Even having lived in Hong Kong for nearly 7 years, it can still be hard to choose a place to eat. It has to be delicious, obviously, but also worth the money and, preferably, in a ‘not too hard to get to’ (or reserve!) restaurant.
Recently I went to visit Percy’s for the first time, a seafood-focused neighbourhood restaurant and bar that’s located right off the Mid-Levels Escalator. Is this place worth your time and money?
A group of us went to try the new brunch menu which is a good mix of creative and classic dishes.
One of the most unique dishes is the dry-aged tuna merguez sausage with ½ dozen Oysri oysters (from Ireland), rye bread and seaweed butter ($638). Merguez is traditionally a North African lamb sausage but Percy’s is, as described, made with dry-aged (in house!) tuna. We raved about this—satisfying but not greasy, and full of flavour. It also came with various accompaniments though we ate everything independently.
We also loved the hamachi ceviche ($198) with sugar snap peas, coriander, and a delectable gooseberry leche de tigre. An unusual and fresh flavour combination that’s perfect for these balmy days.
When we visited, the special was a fish head terrine ($268)—which included cobia, grouper, jumbo crab, heirloom tomatoes, mustard and pickles—and was excellent! It tasted really fresh and clean, and certainly not something you see everyday.
My favourite classic dish was the tuna melt ($178). When I saw it on the menu, I skipped past it as many other dishes sounded more interesting. But one bite and I was hooked! Americans and Canadians, we’ve had tuna melts before, however this one has great quality ingredients (no canned tuna here) which, of course, makes all the difference. The sandwich also uses anchovy and onion focaccia for extra flavour. It did get soggy a bit quickly, though.
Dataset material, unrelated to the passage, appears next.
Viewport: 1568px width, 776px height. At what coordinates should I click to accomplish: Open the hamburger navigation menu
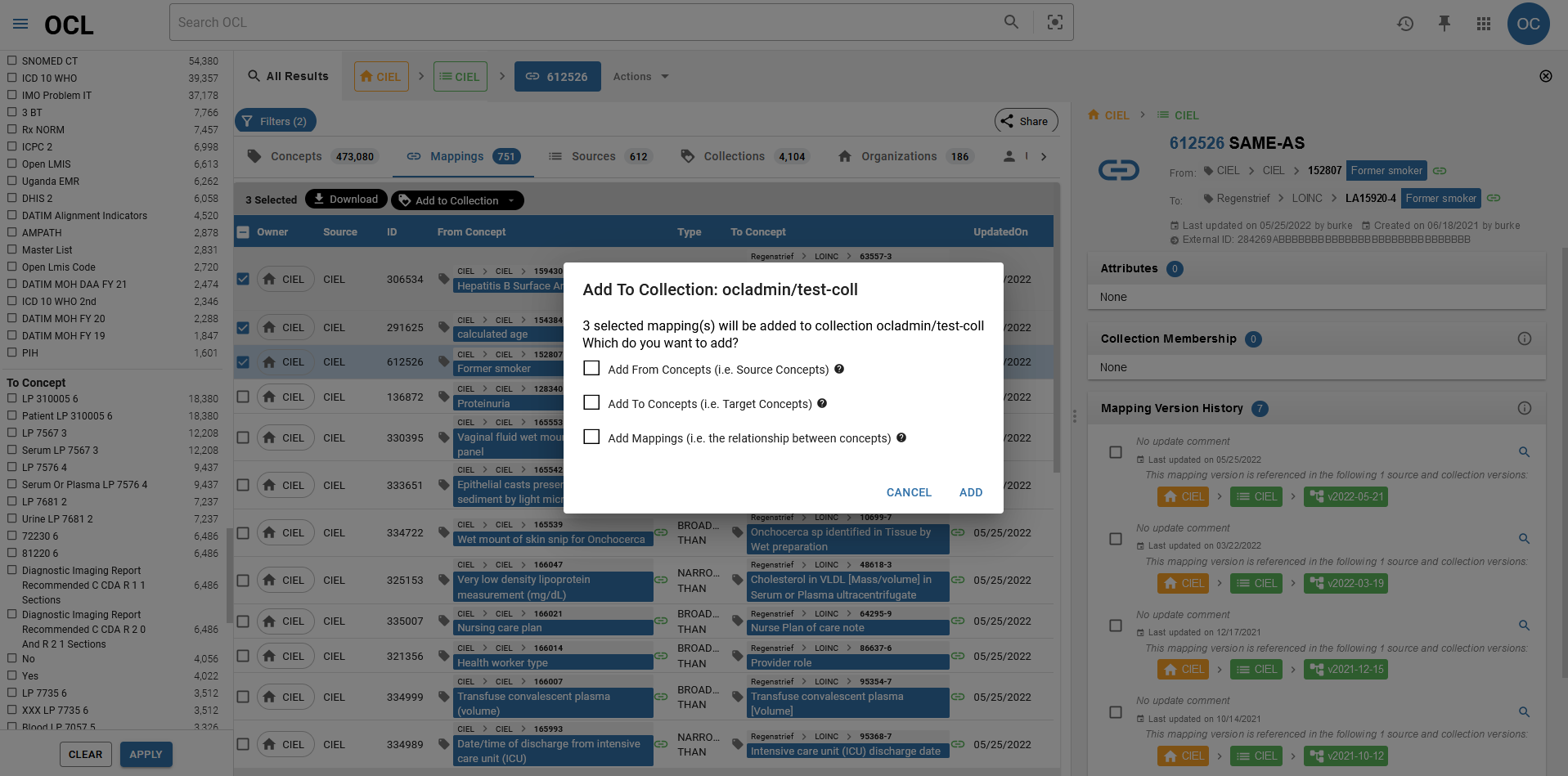pyautogui.click(x=20, y=23)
Though it was a warm day, most of us ate up the braised short rib hash ($208). It looks delicious, does it not? And tasted as good as it looked. Every element from the Ratte potatoes (nutty flavour, buttery texture) to soft Japanese egg to hollandaise sauce was done well.
I couldn’t stop going back for seconds and then thirds of the seafood quiche ($268). It’s an interesting one. I loved how fluffy it was, but some might find it almost too soft and fluffy with the texture of the seafood cooked in a way that made it almost indistinguishable from the egg.
The lobster cocktail ($298), caviar and creme fraiche soft scramble ($228), and crab cake benedict ($248) were all as expected.
Percy’s uses great ingredients and there’s real creativity in the kitchen, helmed by Executive Chef Braden Reardon (formerly of Buenos Aires Polo Club and Carbone). I’d definitely go back and reorder the hamachi and fish head terrine—unique flavours I’ve not had elsewhere in Hong Kong! The rest of the brunch menu is solid but may feel a bit pricey. It’d be a great foodie spot to impress a date or host an elevated casual group dinner.